We now have all the necessary ingredients to run the statistical analysis. Normally, you would ask Lightwood for a Json AI object to be generated according to the dataset and the problem definition. Internally, Lightwood will then run the statistical analysis for the provided dataset, and store it for later usage.
Afterwards, you would make modifications to the Json AI as needed (for some examples, check out the other tutorials in lightwood/examples/json_ai
), and finally generate a predictor object to learn and predict the task.
In this case though, we will call it directly:
from lightwood.api.types import StatisticalAnalysis # the class where everything is stored
from lightwood.data import statistical_analysis # generates an instance of the class
stan = statistical_analysis(df,
type_information.dtypes,
type_information.identifiers,
problem_definition)
INFO:lightwood-55329:Starting statistical analysis INFO:lightwood-55329:Finished statistical analysis
Now that our analysis is complete, we can check what Lightwood thinks of this dataset:
{field.name for field in fields(StatisticalAnalysis)} # show the fields this dataclass has
{'avg_words_per_sentence', 'bias', 'buckets', 'df_std_dev', 'distinct', 'histograms', 'missing', 'nr_rows', 'positive_domain', 'target_class_distribution', 'train_observed_classes'}
Some of these fields aren't really applicable nor useful for this dataset, so let's only check the ones that are.

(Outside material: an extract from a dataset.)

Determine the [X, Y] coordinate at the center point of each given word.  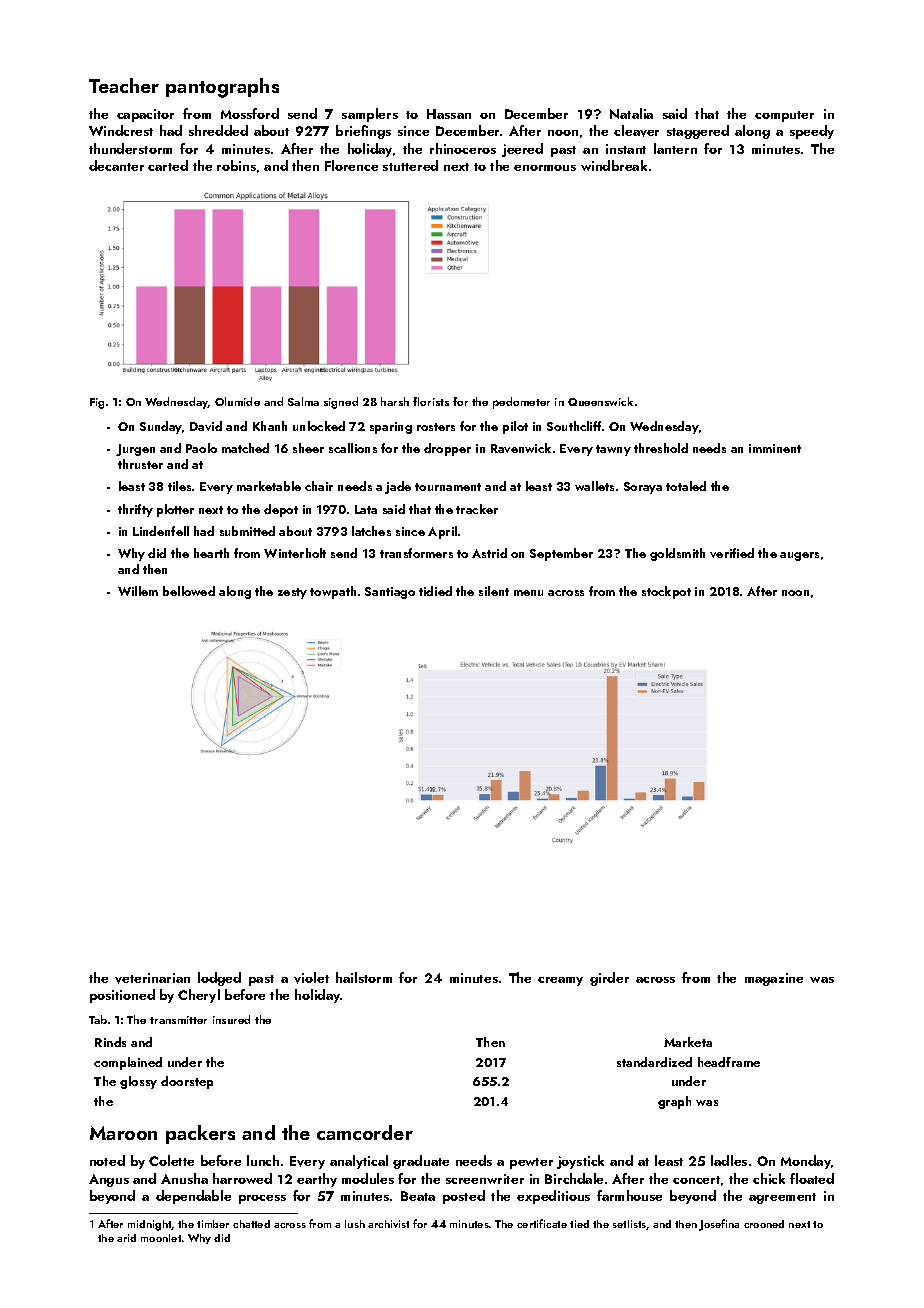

We can start with a very basic question: how many rows does the dataset have?
stan.nr_rows
48842
Here are some other insights produced in the analysis:
Is there missing information in the dataset?
stan.missing
{'age': 0.0, 'workclass': 0.0, 'fnlwgt': 0.0, 'education': 0.0, 'educational-num': 0.0, 'marital-status': 0.0, 'occupation': 0.0, 'relationship': 0.0, 'race': 0.0, 'gender': 0.0, 'capital-gain': 0.0, 'capital-loss': 0.0, 'hours-per-week': 0.0, 'native-country': 0.0, 'income': 0.0}
Seemingly not!
For numerical colums, values are bucketized into discrete ranges.
Each categorical column gets a bucket per each observed class.
Let's check an example for one of each:
stan.buckets['educational-num']
[1, 2, 3, 4, 5, 6, 7, 8, 8, 9, 10, 11, 12, 13, 14, 15]
stan.buckets['relationship']
['Husband', 'Not-in-family', 'Own-child', 'Unmarried', 'Wife', 'Other-relative']
We can also check whether each column has buckets of data that exhibit some degree of bias:
for colname, col in stan.bias.items():
print(f"'{colname}' entropy: {round(col['entropy'], 3)}")
print(f"Biased buckets: {col['biased_buckets']}\n" if col['biased_buckets'] else '\n')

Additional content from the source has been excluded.